Giornata storica, ieri: James Brown era qui, ad Alghero. Così si può dire che il palazzo dei congressi, da anni lì fermo (e da quando i palazzi si muovono?), serve a qualcosa! All’esterno – perché bella com’è, questa mega costruzione, tutta a vetri che riflettono da tempo immemorabile gli stupendi tramonti algheresi, basta vederla da fuori, non pretenderete mica anche di entrare!? – dicevo, all’esterno un grande piazzale, gradinate in cemento (durissimo, avete mai sentito il cemento morbido?) da una parte, grande spiazzo vuoto per chi adora stare in piedi, e laggiù lontano, ma lontano lontano, il palco. Io mi ero comprata il binocolo, all’uopo, e non credevo certo di essere l’unica: ad averlo saputo, ne avrei preso una carrettata, e mi sarei arricchita rivendendoli!

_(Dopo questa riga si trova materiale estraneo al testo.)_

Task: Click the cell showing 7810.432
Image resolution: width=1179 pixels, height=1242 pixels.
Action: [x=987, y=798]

Attesa interminabile, inizio quasi un’ora dopo. E prima uno che cantava benino, sì, ma non era proprio “lui”, anche se a un certo punto ho cominciato a pensare “si sarà fatto la plastica?”. Ma non avevo il coraggio di chiedere intorno “ma quello chi è?” E il sassofonista… strabiliante! Per non dire il chitarrista, il trombettista, il batterista, il percussionista, il coro… Ora, non per essere razzista, ma erano quasi tutti bianchi. E ci sono rimasta male.

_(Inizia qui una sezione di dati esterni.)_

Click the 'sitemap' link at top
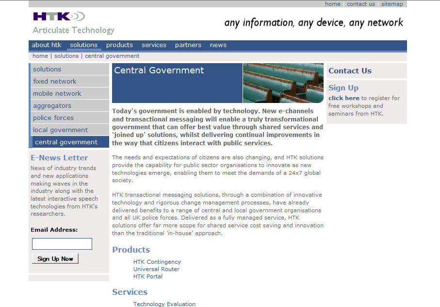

Perché se una cosa aspettavo, dal 68, era di vedere quei passi a ritmo di soul dei fiati, quei cori che quando la voce è nera, non c’è niente da fare, ha quella marcia in più, già mi facevano arrabbiare quando dicevano “il negro bianco”, di Fausto Leali… “Il negro bianco”… ma che discorsi sono? Ero già sconsolata, tutta l’attesa, e il costo del biglietto dove lo mettiamo, e il prezzo della minerale, lì al chiosco, che gridava vendetta al cielo, il binocolo mi pesava, la macchina fotografica, al buio, inutilizzabile, a meno che non volessi fotografare i fari quelle volte che me li hanno piantati negli occhi, e poi dicono che guardare il sole fa male… Finché ho visto uno tutto nero, vestito di nero, ha socchiuso la bocca, e quella fila di denti, veri o no, li riconoscerei fra mille, quei capelli stirati… Un sorriso mi si è stampato sulla bocca, ridevo come una scema, al piazzale, a quei puntini lontani, all’idolo della mia gioventù, le ho suonate tutte con Le Stars, le sue canzoni, e ci sono tornata, nel 68 in Vietnam, a vedere i soldati – neri, almeno loro – che ti accoglievano col pugno chiuso, cosa vuol dire quel ritmo caratteristico di chitarra che ti risuona nella testa anche dopo che ci hai dormito su, e ti scopri a storpiare per la miliardesima volta “ghidàppa!”, quell’urlo graffiante, “è un mondo di uomini, ma non ci sarebbe niente senza le donne e le ragazze…”

Ti ritrovi che è finito, il bis non esiste, ma tanto siamo pieni di musica e ancora ci muoviamo, con i piedi gonfi che straripano dai sandali mi avvio all’uscita, mio figlio ci mette un’ora per venirmi a prendere, e non certo per colpa sua. A casa dormono tutti (se “tutti” si può dire di un marito), fra un “ghidàppa” e l’altro mi infilo nel letto. Intanto sono tornata ventenne: domani penserò a crescere.